_Text block_
_ _ _

Why does this happen when a user-defined R function does not return a value?

In the function shown below, there is no return. However, after executing it, I can confirm that the value entered d normally.
There is no return. Any suggestions in this regard will be appreciated.
Code
#installed plotly, dplyr
accumulate_by <- function(dat, var) {
var <- lazyeval::f_eval(var, dat)
lvls <- plotly:::getLevels(var)
dats <- lapply(seq_along(lvls), function(x) {
cbind(dat[var %in% lvls[seq(1, x)], ], frame = lvls[[x]])
})
dplyr::bind_rows(dats)
}
d <- txhousing %>%
filter(year > 2005, city %in% c("Abilene", "Bay Area")) %>%
accumulate_by(~date)
In the function, the last assignment is creating 'dats' which is returned with bind_rows(dats) We don't need an explicit return statement. Suppose, if there are two objects to be returned, we can place it in a list
In some languages like python, for memory efficiency, generators are used which will yield instead of creating the whole output in memory i.e. Consider two functions in python
def get_square(n):
result = []
for x in range(n):
result.append(x**2)
return result
When we run it
get_square(4)
#[0, 1, 4, 9]
The same function can be written as a generator. Instead of returning anything,
def get_square(n):
for x in range(n):
yield(x**2)
Running the function
get_square(4)
#<generator object get_square at 0x0000015240C2F9E8>
By casting with list, we get the same output
list(get_square(4))
#[0, 1, 4, 9]
There is always a return :) You just don't have to be explicit about it.
All R expressions return something. Including control structures and user-defined functions. (Control-structures are just functions, by the way, so you can just remember that everything is a value or a function call, and everything evaluates to a value).
For functions, the return value is the last expression evaluated in the execution of the function. So, for
f <- function(x) 2 + x
when you call f(3) you will invoke the function + with two parameters, 2 and x. These evaluate to 2 and 3, respectively, so `+`(2, 3) evaluates to 5, and that is the result of f(3).
When you call the return function -- and remember, this is a function -- you just leave the control-flow of a function early. So,
f <- function(x) {
if (x < 0) return(0)
x + 2
}
works as follows: When you call f, it will call the if function to figure out what to do in the first statement. The if function will evaluate x < 0 (which means calling the function < with parameters x and 0). If x < 0 is true, if will evaluate return(0). If it is false, it will evaluate its else part (which, because if has a special syntax when it comes to functions, isn't shown, but is NULL). If x < 0 is not true, f will evaluate x + 2 and return that. If x < 0 is true, however, the if function will evaluate return(0). This is a call to the function return, with parameter 0, and that call will terminate the execution of f and make the result 0.

_ _ _

_Collected material_
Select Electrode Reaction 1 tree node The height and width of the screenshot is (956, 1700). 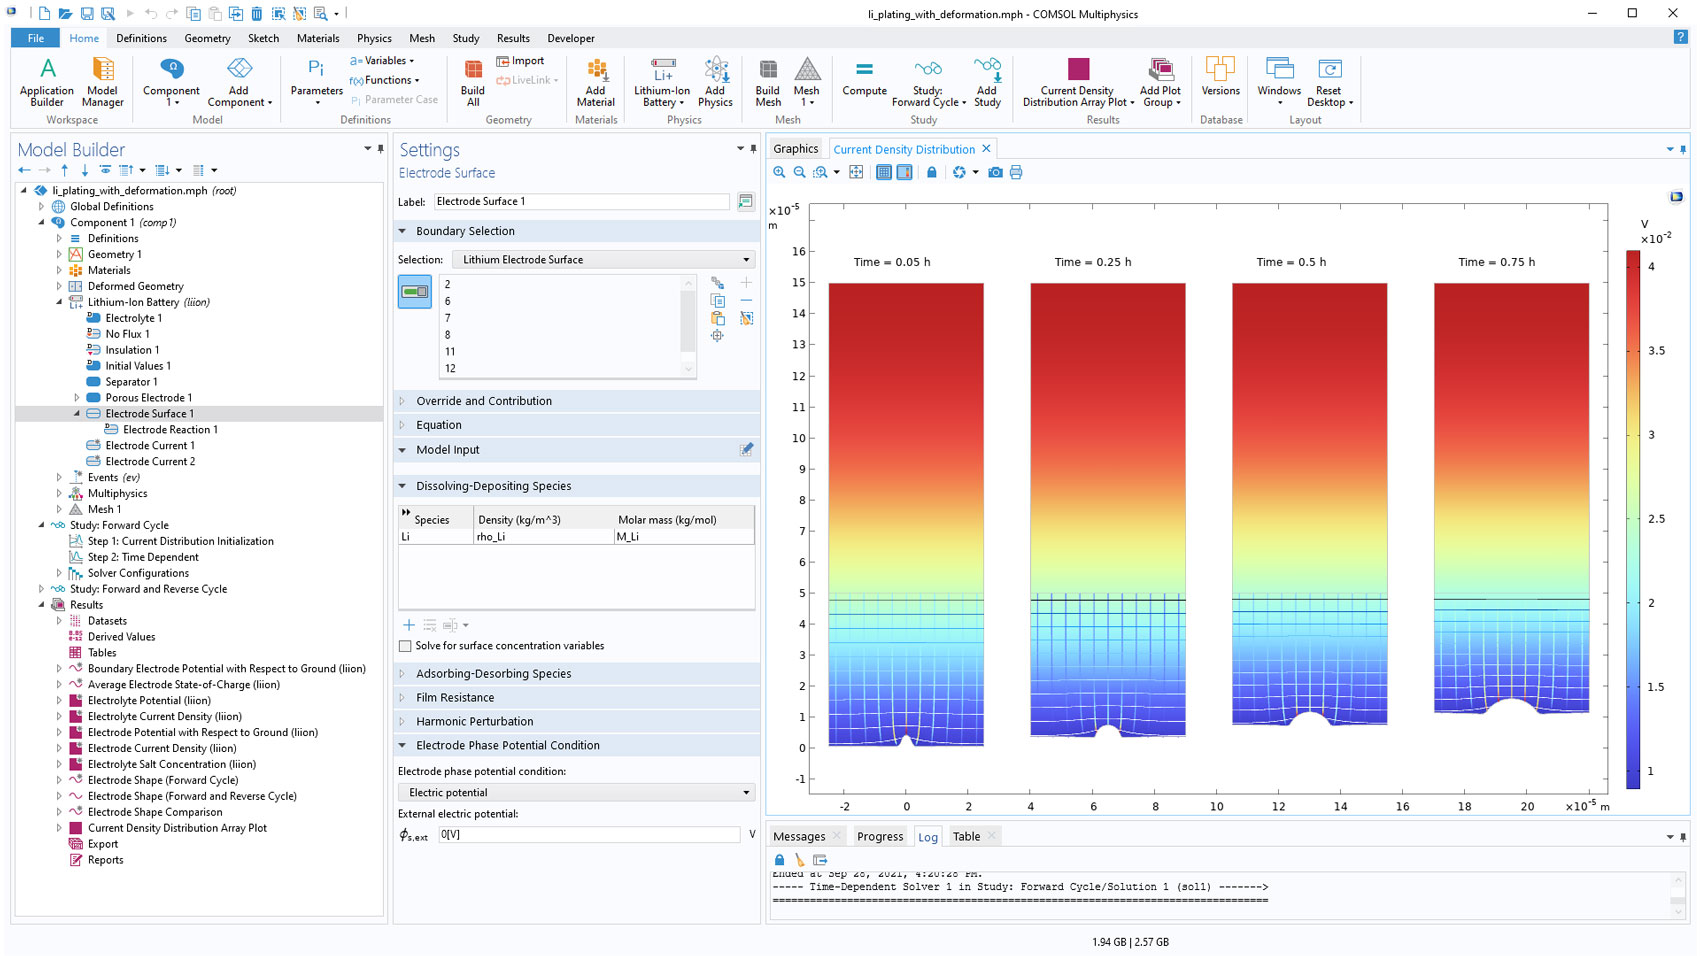point(170,430)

_ _ _

_Task directions_
Transcribe the part of the R function thread starting with "Why does this" and going on through "frame = lvls[[x]])". The data are separate from the R function thread.

_Response to the exercise_
Why does this happen when a user-defined R function does not return a value?

In the function shown below, there is no return. However, after executing it, I can confirm that the value entered d normally.
There is no return. Any suggestions in this regard will be appreciated.
Code
#installed plotly, dplyr
accumulate_by <- function(dat, var) {
var <- lazyeval::f_eval(var, dat)
lvls <- plotly:::getLevels(var)
dats <- lapply(seq_along(lvls), function(x) {
cbind(dat[var %in% lvls[seq(1, x)], ], frame = lvls[[x]])